Y luego, tal vez para nuestra mayor sorpresa, resulta claro que Robert Kennedy es altamente responsable de que, según las encuestas de opinión, la mayoría de los estadounidenses estén convencidos de que medio siglo después del asesinato se les continúa negando la verdad acerca del homicidio del presidente. Nadie estuvo en mejor posición que Robert Kennedy para exigir la verdad, primero como fiscal general, posteriormente como senador de Estados Unidos y, ante todo, como hermano del presidente asesinado. Sin embargo, en los casi cinco años transcurridos entre la muerte violenta de su hermano y la suya propia, Robert Kennedy no dejó de insistir públicamente en que apoyaba sin reservas los hallazgos de la Comisión Warren al tiempo que comentaba entre amigos y familiares estar convencido de que la comisión había errado el camino. Si alguien dudaba de su falta de franqueza, tales escrúpulos se desmoronaron en enero de 2013: su hijo y homónimo, Robert Jr., al parecer dejó pasmada a una audiencia en Dallas -en un foro organizado para honrar el legado de Robert Kennedy- cuando reveló que, desde la perspectiva de su padre, el reporte de la comisión “fue una burda pieza de artesanía”. Declaró que su padre creía que ciertos miembros de la mafia pudieron haber perpetrado el asesinato como represalia por la mano dura que el Departamento de Justicia ejerció contra el crimen organizado durante la administración de Kennedy, o que el asesinato pudo haber estado relacionado con Cuba, o incluso con “miserables agentes de la CIA”.
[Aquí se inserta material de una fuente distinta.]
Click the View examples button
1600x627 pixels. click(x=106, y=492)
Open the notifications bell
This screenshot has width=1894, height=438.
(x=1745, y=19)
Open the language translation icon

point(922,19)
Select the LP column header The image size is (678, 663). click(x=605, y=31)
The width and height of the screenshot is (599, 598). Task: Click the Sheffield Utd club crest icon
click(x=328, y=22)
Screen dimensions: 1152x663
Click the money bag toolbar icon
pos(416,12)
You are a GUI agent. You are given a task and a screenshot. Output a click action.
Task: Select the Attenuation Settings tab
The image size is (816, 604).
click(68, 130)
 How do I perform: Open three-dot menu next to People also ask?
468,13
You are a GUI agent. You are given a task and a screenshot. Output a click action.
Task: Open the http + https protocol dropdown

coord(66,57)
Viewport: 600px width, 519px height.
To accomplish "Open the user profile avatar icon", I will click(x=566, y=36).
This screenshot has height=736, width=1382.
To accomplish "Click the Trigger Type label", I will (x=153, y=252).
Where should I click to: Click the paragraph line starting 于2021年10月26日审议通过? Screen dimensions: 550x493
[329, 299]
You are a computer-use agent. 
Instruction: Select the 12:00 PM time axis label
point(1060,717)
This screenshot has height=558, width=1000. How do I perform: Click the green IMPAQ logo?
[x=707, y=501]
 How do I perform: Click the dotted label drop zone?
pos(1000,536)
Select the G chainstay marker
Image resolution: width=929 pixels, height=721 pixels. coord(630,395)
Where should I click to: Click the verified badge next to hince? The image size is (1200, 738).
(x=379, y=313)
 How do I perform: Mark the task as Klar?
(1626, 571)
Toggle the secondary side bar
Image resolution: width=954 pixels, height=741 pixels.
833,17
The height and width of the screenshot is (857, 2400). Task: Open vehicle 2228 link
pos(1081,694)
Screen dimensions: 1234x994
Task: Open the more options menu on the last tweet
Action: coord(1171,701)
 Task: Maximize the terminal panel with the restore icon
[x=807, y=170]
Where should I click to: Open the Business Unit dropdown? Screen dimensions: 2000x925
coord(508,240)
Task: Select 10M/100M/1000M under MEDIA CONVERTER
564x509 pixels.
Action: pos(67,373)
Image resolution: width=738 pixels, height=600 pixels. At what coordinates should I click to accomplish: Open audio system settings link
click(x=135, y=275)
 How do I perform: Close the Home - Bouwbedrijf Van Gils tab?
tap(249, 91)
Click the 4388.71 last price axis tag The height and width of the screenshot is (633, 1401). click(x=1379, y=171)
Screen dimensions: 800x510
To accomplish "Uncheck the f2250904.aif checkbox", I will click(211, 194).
Robert Jr. ofreció una explicación sobre por qué su padre engañó a la gente durante años. A mediados de la década de 1960, señaló, su progenitor sentía que no tenía la capacidad para llevar a cabo la investigación por sí mismo, y le preocupaba que si exponía su recelo públicamente, tal vez desviaría la atención de asuntos nacionales de la mayor importancia, especialmente del movimiento por los derechos civiles. “Realmente no había nada que pudiera hacer en ese momento”, explicó Robert Jr. “En cuanto Jack murió, él perdió todo su poder.”